Abstract B28: Improved therapeutic activity of agonistic, human anti-CD40 monoclonal Abs by selective FcγR-engagement

Abstract

Abstract The use of immunomodulatory mAbs to stimulate effective therapeutic anticancer immunity has shown clinical successes for the treatment of an increasing number of cancer types. An approach that is currently under clinical development uses agonistic anti-CD40 mAbs to induce APC activation, thereby harnessing the potency of the immune response to eradicate tumors. While engagement of the inhibitory Fcγ Receptor(FγγR)IIB is required for the in vivo agonistic activity of anti-mouse CD40 mAbs, a similar requirement for human mAbs has been disputed based on in vitro studies and in vivo studies performed either in wild-type or mouse FcγR knockout strains and thus fails to address the unique binding affinities and tissue distribution of human FcγRs.

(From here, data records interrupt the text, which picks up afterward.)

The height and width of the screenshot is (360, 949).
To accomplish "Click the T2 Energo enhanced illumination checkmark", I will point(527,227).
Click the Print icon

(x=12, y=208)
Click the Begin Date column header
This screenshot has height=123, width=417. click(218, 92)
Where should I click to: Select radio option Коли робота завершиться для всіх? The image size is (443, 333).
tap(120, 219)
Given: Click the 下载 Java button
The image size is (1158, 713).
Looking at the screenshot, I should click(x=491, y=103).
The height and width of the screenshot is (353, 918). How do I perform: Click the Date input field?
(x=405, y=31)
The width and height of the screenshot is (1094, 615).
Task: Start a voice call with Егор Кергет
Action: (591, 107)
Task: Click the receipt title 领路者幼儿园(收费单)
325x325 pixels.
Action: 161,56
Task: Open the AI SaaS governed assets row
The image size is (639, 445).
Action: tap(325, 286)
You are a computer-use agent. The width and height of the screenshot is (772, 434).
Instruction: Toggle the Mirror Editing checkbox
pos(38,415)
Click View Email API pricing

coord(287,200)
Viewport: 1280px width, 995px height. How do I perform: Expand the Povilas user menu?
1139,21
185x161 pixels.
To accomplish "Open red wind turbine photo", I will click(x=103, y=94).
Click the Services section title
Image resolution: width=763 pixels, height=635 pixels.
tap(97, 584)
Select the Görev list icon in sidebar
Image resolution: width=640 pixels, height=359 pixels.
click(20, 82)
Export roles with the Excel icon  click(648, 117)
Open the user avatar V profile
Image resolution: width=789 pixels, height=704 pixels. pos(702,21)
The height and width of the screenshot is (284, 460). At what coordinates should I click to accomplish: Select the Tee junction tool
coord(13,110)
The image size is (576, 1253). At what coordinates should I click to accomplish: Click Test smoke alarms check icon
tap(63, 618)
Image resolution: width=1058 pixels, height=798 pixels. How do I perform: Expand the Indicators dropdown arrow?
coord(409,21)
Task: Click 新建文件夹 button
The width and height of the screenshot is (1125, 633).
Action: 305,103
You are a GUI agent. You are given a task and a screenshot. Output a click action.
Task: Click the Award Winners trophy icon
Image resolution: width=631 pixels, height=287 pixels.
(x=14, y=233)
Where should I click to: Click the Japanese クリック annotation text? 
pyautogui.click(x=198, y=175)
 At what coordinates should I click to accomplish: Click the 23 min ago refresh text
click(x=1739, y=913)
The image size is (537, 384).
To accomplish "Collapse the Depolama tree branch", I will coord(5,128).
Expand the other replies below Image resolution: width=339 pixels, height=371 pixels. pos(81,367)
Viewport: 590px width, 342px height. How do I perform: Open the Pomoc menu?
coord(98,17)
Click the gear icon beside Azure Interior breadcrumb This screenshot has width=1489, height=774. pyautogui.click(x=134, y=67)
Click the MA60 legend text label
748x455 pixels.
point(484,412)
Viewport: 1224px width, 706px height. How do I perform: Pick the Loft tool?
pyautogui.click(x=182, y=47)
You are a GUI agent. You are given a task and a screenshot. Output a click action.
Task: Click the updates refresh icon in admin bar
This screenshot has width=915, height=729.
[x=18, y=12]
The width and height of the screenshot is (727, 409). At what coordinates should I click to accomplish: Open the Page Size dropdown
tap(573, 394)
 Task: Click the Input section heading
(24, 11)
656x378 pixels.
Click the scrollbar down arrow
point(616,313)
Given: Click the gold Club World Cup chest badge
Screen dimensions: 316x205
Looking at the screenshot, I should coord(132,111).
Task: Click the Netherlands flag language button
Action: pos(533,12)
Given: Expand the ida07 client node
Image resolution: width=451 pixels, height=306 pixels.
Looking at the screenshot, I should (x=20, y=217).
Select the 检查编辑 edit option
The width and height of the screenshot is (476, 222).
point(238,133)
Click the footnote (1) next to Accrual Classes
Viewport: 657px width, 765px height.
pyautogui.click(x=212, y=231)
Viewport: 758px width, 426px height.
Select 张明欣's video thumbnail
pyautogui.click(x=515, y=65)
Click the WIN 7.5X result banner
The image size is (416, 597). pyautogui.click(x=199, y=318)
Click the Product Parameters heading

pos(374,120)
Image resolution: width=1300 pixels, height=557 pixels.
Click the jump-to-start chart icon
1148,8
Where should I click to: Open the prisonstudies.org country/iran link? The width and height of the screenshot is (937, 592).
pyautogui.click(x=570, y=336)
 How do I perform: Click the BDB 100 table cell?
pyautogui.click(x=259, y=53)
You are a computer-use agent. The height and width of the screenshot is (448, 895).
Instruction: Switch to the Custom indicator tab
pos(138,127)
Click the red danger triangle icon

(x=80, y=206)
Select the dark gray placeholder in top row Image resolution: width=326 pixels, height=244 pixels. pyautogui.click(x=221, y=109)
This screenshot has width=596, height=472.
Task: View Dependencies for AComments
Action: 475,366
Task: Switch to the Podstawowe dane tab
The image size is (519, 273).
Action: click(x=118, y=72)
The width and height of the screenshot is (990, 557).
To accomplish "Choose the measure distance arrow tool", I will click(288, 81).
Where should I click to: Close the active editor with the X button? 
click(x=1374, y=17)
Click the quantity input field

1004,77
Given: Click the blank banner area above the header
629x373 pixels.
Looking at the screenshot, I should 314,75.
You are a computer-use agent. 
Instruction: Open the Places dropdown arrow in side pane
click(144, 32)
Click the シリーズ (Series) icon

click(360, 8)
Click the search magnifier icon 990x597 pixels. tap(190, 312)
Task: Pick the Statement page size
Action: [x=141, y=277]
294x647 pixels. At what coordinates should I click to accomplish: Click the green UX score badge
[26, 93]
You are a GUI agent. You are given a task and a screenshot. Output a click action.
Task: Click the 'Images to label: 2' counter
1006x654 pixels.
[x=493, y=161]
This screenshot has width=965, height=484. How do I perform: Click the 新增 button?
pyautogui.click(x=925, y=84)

To overcome these limitations we generated and used unique mouse model fully humanized for its FcγRs and CD40, and revealed that FcγRIIB engagement is also essential for the activity of the human CD40 agonistic mAbs, while engagement of the activating FcγRIIA inhibits their activity. By engineering Fc variants of human mAbs with selective enhancement to FcγRIIB but not to FcγRIIA, significant improvement of antitumor immunity was observed in multiple tumor models. These findings highlight the necessity of optimizing the Fc domain for this class of therapeutic antibodies by using pre-clinical model that accurately reflects the unique affinities and cellular expression of human FcRs, thus providing a development approach for therapeutic human antibodies based on their requirement for selective FcγR interactions. Here we describe the selection of optimized next-generation Fc-engineered agonistic CD40 mAbs. Citation Format: Rony Dahan, Bryan C. Barnhart, Alan J. Korman, Jeffrey V. Ravetch. Improved therapeutic activity of agonistic, human anti-CD40 monoclonal Abs by selective FcγR-engagement. [abstract]. In: Proceedings of the AACR Special Conference on Tumor Immunology and Immunotherapy; 2016 Oct 20-23; Boston, MA. Philadelphia (PA): AACR; Cancer Immunol Res 2017;5(3 Suppl):Abstract nr B28.